Testing for parallel trends with conditional means

amira elshal

Join Date: Dec 2015
Posts: 75

Testing for parallel trends with conditional means

20 May 2021, 11:43

Dear colleagues,
I ran a difference-in-differences model and I would like to visually validate the parallel-trends assumption using conditional means rather than ordinary means. If I am using ordinary means, I would run the commands below. But how can I test for parallel trends if I would like to condition my (mean) outcome variable on the two variables "control1" and "control2"? I attach a sample of the data I am using. Thanks in advance.

Code:

    xtset id year
    collapse (mean) outcome, by(treated year)
    xtset treated year
    xtline outcome, overlay title(outcome_variable)

id	year	outcome	control1	control2	treated
1	2015	30	14.47	5.94	0
1	2016	45	14.47	5.94	0
1	2017	20	14.47	5.94	0
1	2018	15	14.47	5.94	0
1	2019	40	14.47	5.94	0
1	2020	65	14.47	5.94	0
2	2015	40	42.89	3.64	1
2	2016	55	42.89	3.64	1
2	2017	30	42.89	3.64	1
2	2018	25	42.89	3.64	1
2	2019	50	42.89	3.64	1
2	2020	100	42.89	3.64	1
3	2015	20	48.52	7.93	0
3	2016	35	48.52	7.93	0
3	2017	10	48.52	7.93	0
3	2018	5	48.52	7.93	0
3	2019	30	48.52	7.93	0
3	2020	55	48.52	7.93	0

Tags: None

Oscar Ozfidan

Join Date: Sep 2018

Posts: 257
#2

20 May 2021, 19:16

I am assuming you are talking about parallel time trends
without using the xtset and running
reg outcome year control1 control2 i.id i.treated

the coefficient of year would be the slope of the time trend

to test if the slopes of time trend are different between treated and non-treated categories
reg outcome year control1 control2 i.id i.treated i.treated#c.year
if the coefficient of i.treated#c.year is significant, the the slope of time trend differs from the time trend without the interaction term
Comment
amira elshal

Join Date: Dec 2015

Posts: 75
#3

21 May 2021, 05:28

Oscar Ozfidan Many thanks for your prompt response. This is one way to test for parallel trends. However, I am trying to plot the conditional mean (see Figure below). That is, I am testing for parallel trends but based on observables.

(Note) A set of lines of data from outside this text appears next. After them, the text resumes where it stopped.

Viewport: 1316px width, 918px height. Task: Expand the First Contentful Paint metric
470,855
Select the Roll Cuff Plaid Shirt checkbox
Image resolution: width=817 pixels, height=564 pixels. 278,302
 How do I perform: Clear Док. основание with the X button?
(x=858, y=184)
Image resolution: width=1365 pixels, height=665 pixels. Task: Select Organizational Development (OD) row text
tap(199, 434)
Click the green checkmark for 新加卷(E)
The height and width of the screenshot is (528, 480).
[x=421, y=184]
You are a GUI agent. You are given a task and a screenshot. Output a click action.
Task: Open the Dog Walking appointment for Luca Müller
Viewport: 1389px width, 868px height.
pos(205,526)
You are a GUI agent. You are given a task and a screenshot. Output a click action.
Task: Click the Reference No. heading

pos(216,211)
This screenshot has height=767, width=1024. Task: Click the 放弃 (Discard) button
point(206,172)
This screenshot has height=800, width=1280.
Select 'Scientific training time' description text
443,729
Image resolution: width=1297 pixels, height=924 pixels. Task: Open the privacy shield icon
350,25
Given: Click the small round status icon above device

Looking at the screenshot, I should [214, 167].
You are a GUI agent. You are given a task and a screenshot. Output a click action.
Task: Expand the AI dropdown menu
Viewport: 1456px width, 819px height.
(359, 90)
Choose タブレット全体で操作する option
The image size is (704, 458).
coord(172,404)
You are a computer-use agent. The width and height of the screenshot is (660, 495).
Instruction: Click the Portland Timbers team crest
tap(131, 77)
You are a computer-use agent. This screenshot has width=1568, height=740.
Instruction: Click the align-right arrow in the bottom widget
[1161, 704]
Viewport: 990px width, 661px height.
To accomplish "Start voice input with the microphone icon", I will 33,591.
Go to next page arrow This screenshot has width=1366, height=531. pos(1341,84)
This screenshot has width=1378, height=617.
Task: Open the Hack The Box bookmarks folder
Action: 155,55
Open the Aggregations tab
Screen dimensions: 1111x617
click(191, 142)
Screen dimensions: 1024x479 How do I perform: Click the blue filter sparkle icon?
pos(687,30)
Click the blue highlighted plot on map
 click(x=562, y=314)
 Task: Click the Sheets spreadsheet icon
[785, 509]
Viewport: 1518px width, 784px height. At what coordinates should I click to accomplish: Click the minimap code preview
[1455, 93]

Last edited by amira elshal; 21 May 2021, 05:31.
Comment
Oscar Ozfidan

Join Date: Sep 2018

Posts: 257
#4

21 May 2021, 05:55

You need to explain what you are trying to do in a little bit more detail. Are you saying what I have shown addresses the test but now you want to plot them? Or are you saying my assumption that testing trends for treated vs untreated is not what you were looking for? If the latter, you need to clarify parallel trends of what vs what if the desired comparison is not between the categories of treated. If what remains is a strictly plotting issue, I dont think I can be of help since I have very poor knowledge of Stata graphs.
Comment
Andrew Musau

Join Date: Oct 2014

Posts: 10088
#5

21 May 2021, 05:58

Perhaps it would be less confusing if the authors used the terms "Predicted values" or "Fitted values". In short, linear regression estimates the conditional mean of the outcome variable. So run a regression and use the fitted values.
Comment
amira elshal

Join Date: Dec 2015

Posts: 75
#6

21 May 2021, 06:15

Oscar Ozfidan Thanks for your message. I am sorry if I have been unclear. I am trying to test for parallel trends between treated and untreated units. But, instead of using the mean outcomes, I would like to use the conditional mean outcomes (i.e., conditioning mean outcomes on my two control variables). These two control variables, or call them observables, I include in the difference-in-differences original regression.
Comment
amira elshal

Join Date: Dec 2015

Posts: 75
#7

21 May 2021, 06:18

Andrew Musau Yes, I think that is what I am trying to do. May you, please, advise on how can I use the predicted/fitted outcome values to test for parallel trends between treated and untreated units? May you, please, provide the Stata codes? I am a little bit confused here I am afraid.
Comment
Oscar Ozfidan

Join Date: Sep 2018

Posts: 257
#8

21 May 2021, 06:32

@Andrew Musau In the plot she shared, dotted and undotted lines are not predicted vs actual values despite the general convention to show them like that. They are actually the the data of two groups i.e <100 mile and >100 mile. I think she is interested in testing the trends that goes through the dotted line and the undotted line. So, if that is the case, she needs to drop the year from the reg and keep the year treated interaction.
reg outcome control1 control2 i.id i.treated i.treated#c.year

if she wants to choose a particular treated group as the base trend lets say 0 group she can use

reg outcome control1 control2 i.id i.treated ib0.treated#c.year

after running that the coefficient of treated==1#c.year would indicate if the trend for treated==1 is significantly different than for the trend when treated==0.
Comment
Andrew Musau

Join Date: Oct 2014

Posts: 10088
#9

21 May 2021, 06:36

It appears that you have panel data. Are your controls time varying?

Code:

xtset id year xtreg outcome controls, fe predict outcomehat, xbu

Here, the regression controls for your specified controls and individual fixed effects. It requires that your controls are time-varying. Otherwise, with time-invariant controls, just run simple OLS

Code:

regress outcome controls predict outcomehat, xb

where variable "outcomehat" holds your predicted outcome.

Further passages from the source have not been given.